== Source material ==

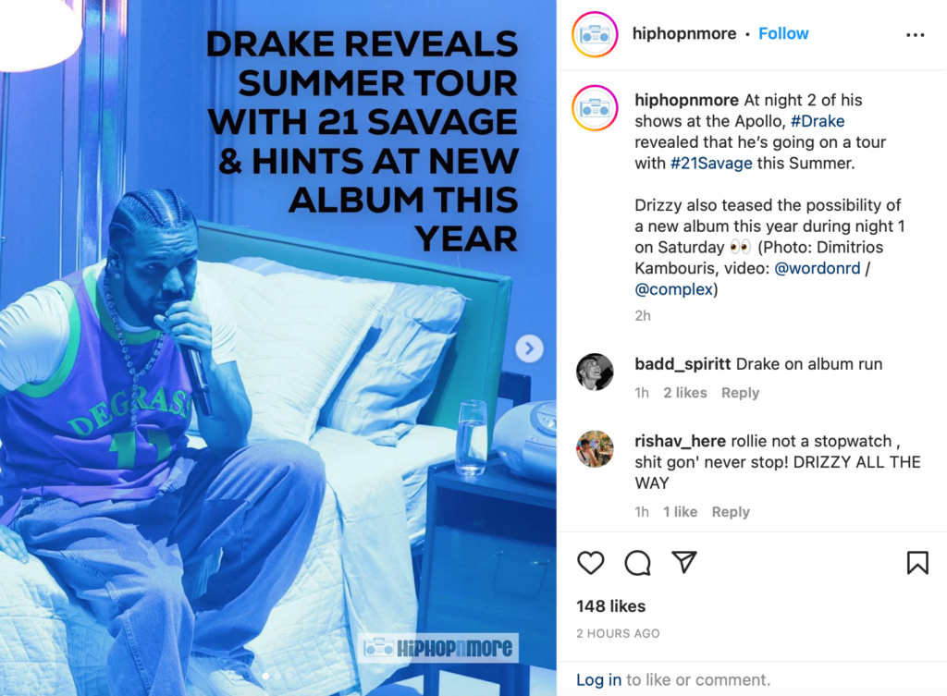Reply to badd_spiritt's comment
This screenshot has height=696, width=947.
click(x=740, y=393)
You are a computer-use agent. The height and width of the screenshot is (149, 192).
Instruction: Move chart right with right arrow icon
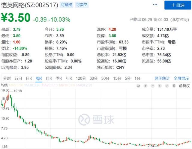click(167, 86)
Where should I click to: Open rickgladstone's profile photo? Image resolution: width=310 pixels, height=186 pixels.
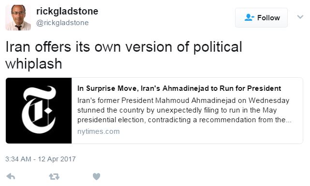click(x=18, y=17)
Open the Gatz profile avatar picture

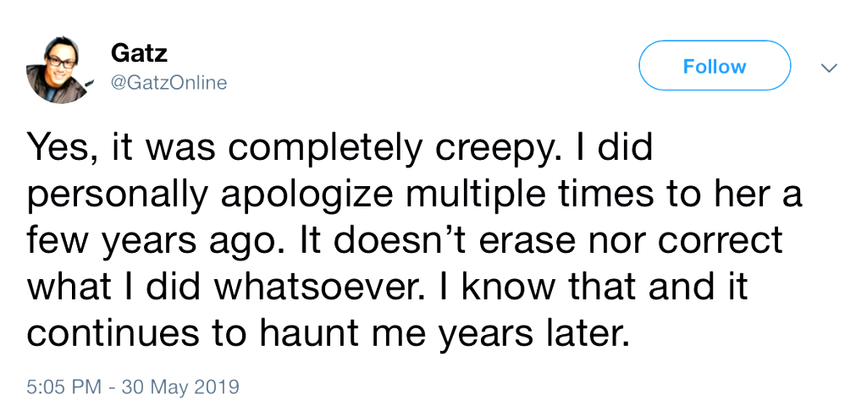click(x=58, y=69)
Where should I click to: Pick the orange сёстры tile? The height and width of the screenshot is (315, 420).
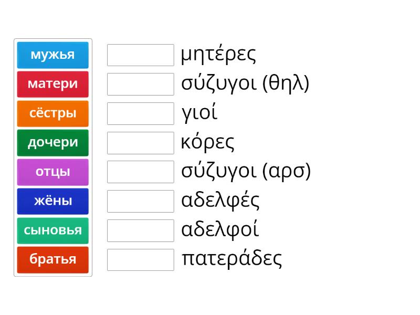point(53,113)
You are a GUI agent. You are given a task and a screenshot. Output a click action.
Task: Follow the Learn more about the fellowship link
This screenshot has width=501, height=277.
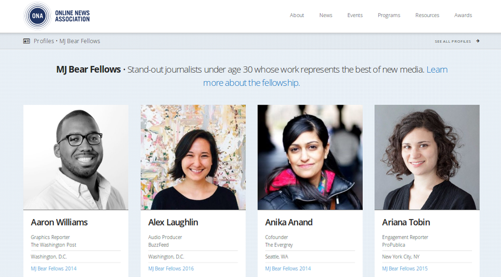(x=325, y=76)
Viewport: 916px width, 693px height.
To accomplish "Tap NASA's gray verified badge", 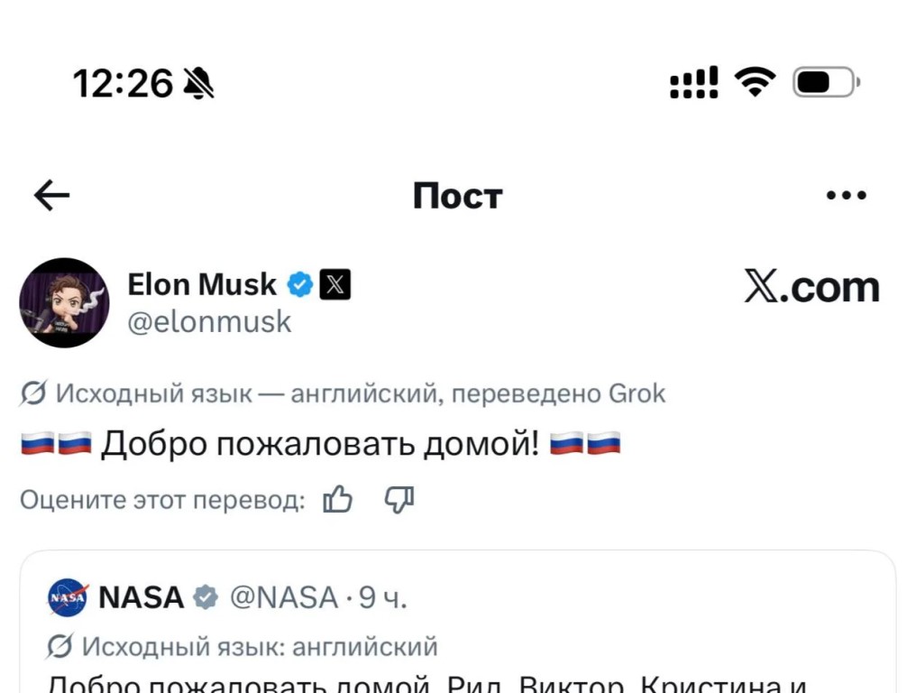I will coord(205,597).
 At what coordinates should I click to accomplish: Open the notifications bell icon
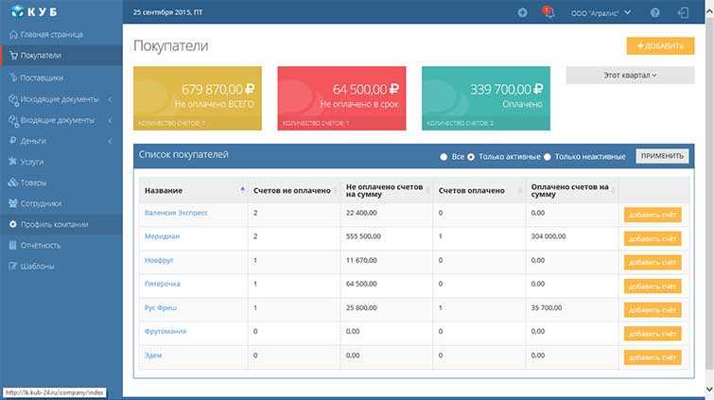pos(549,12)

===

→ **Requirement**
What is needed is an exact copy of every line from the one with "At what coordinates" to the end of the listing above, with the pictures left out.

→ **Exercise output**
 At what coordinates should I click to accomplish: Open the notifications bell icon
pos(549,12)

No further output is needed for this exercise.